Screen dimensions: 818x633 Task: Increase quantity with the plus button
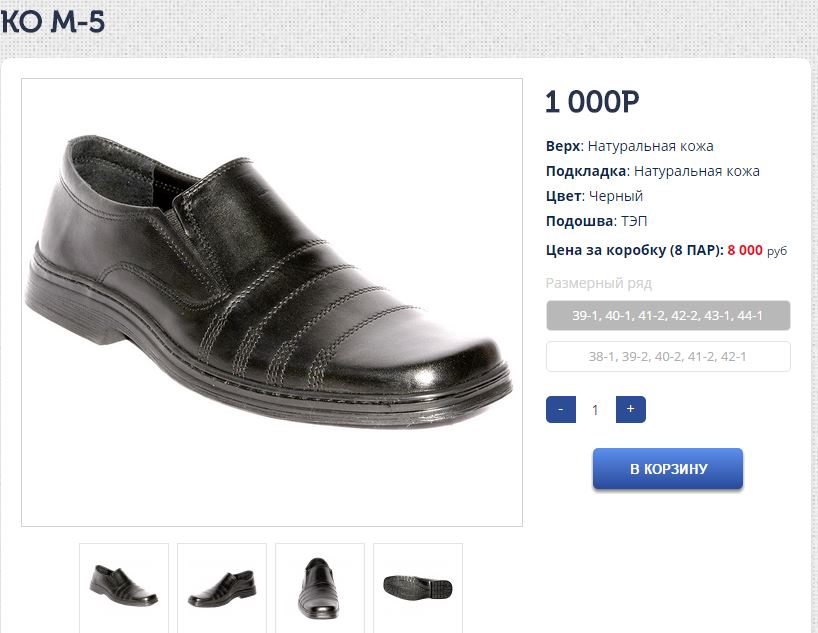(x=631, y=410)
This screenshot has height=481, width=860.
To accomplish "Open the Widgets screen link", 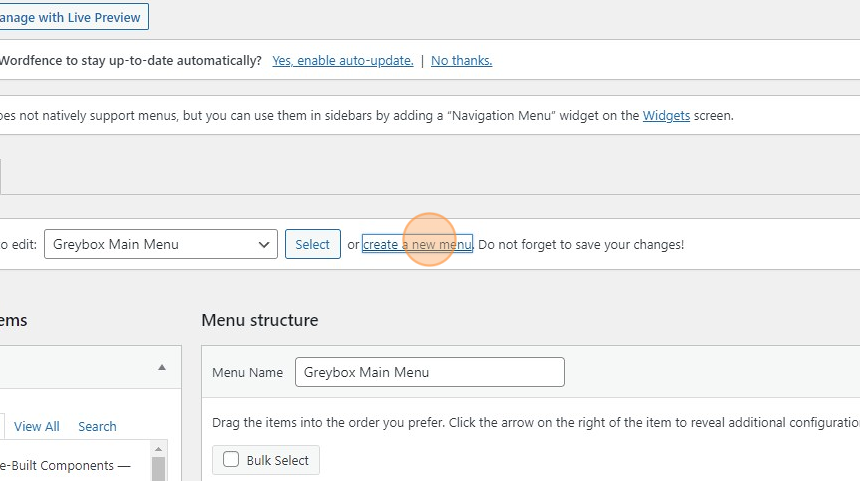I will (x=666, y=116).
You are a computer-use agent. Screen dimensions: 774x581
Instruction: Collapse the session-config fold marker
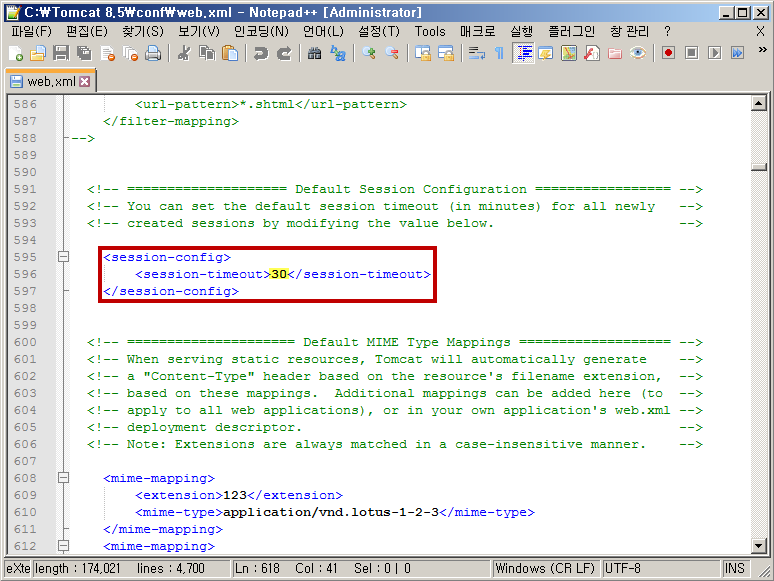(x=64, y=257)
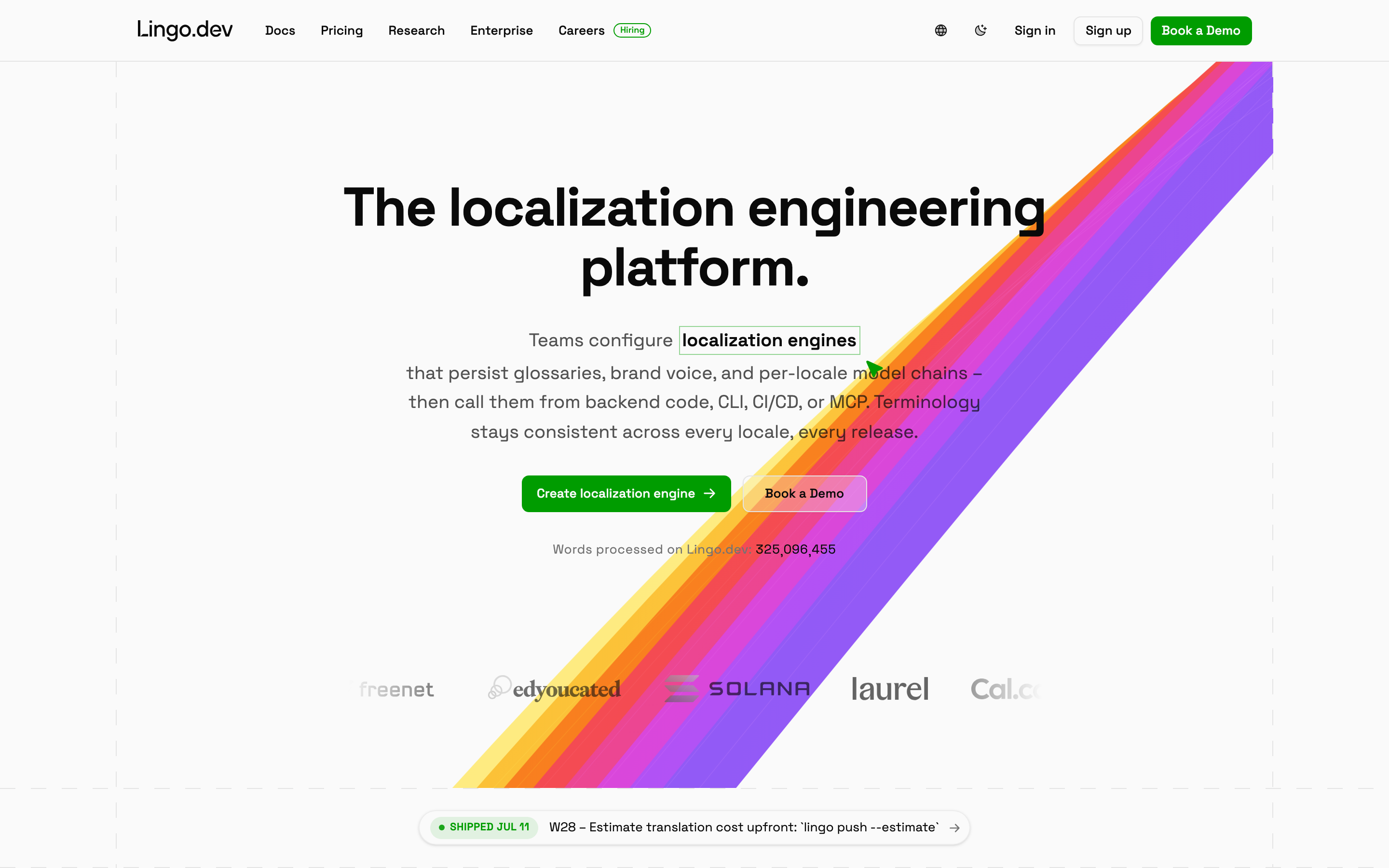Image resolution: width=1389 pixels, height=868 pixels.
Task: Click the edyoucated logo
Action: click(555, 688)
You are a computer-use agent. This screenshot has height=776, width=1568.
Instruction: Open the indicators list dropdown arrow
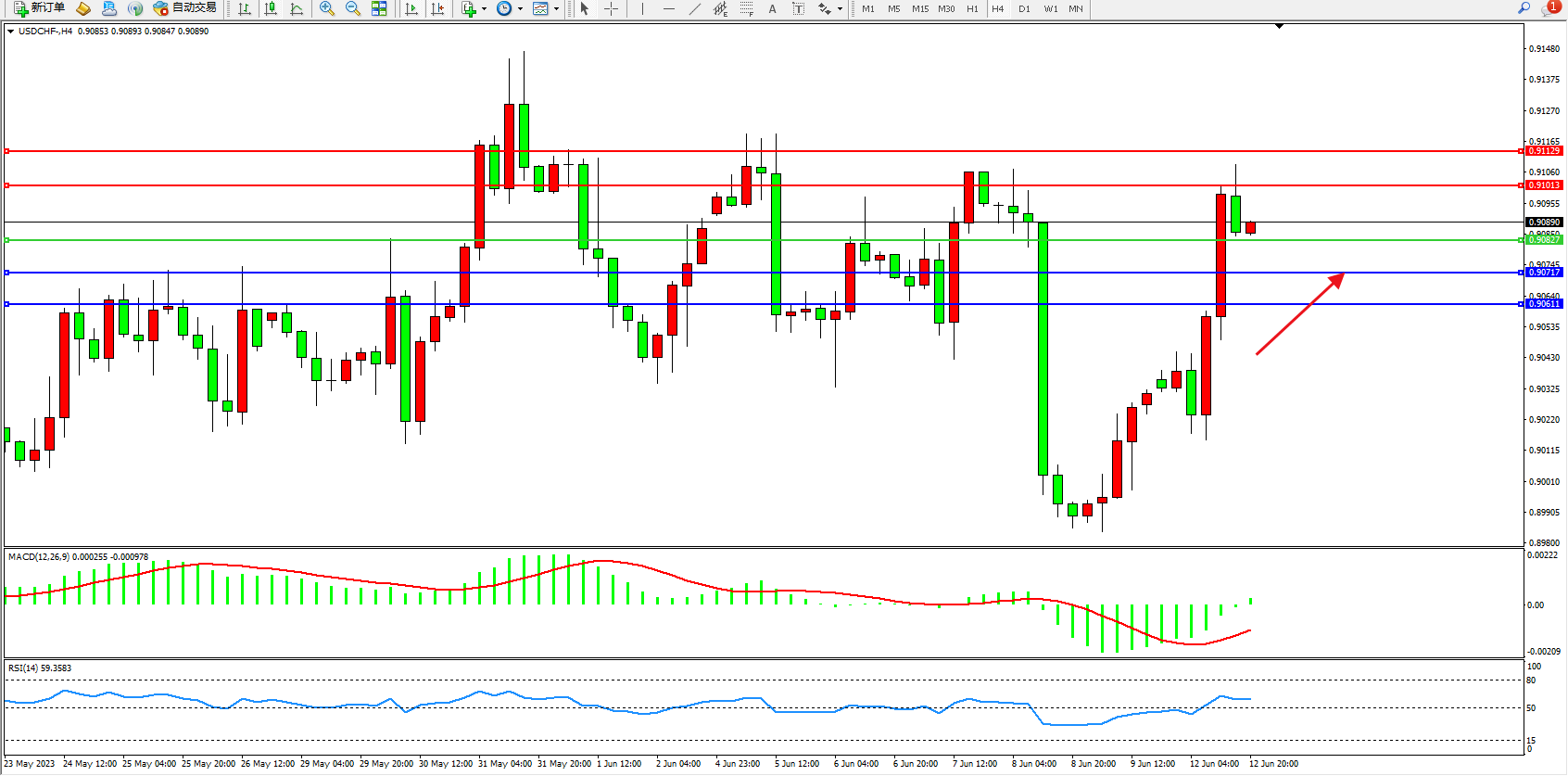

→ Exercise instructions:
Lines of the material may hold the string "agent". Copy each one that does.

→ Solved problem:
You are a computer-use agent. Screen dimensions: 774x581
You are a computer-use agent. This screenshot has height=776, width=1568.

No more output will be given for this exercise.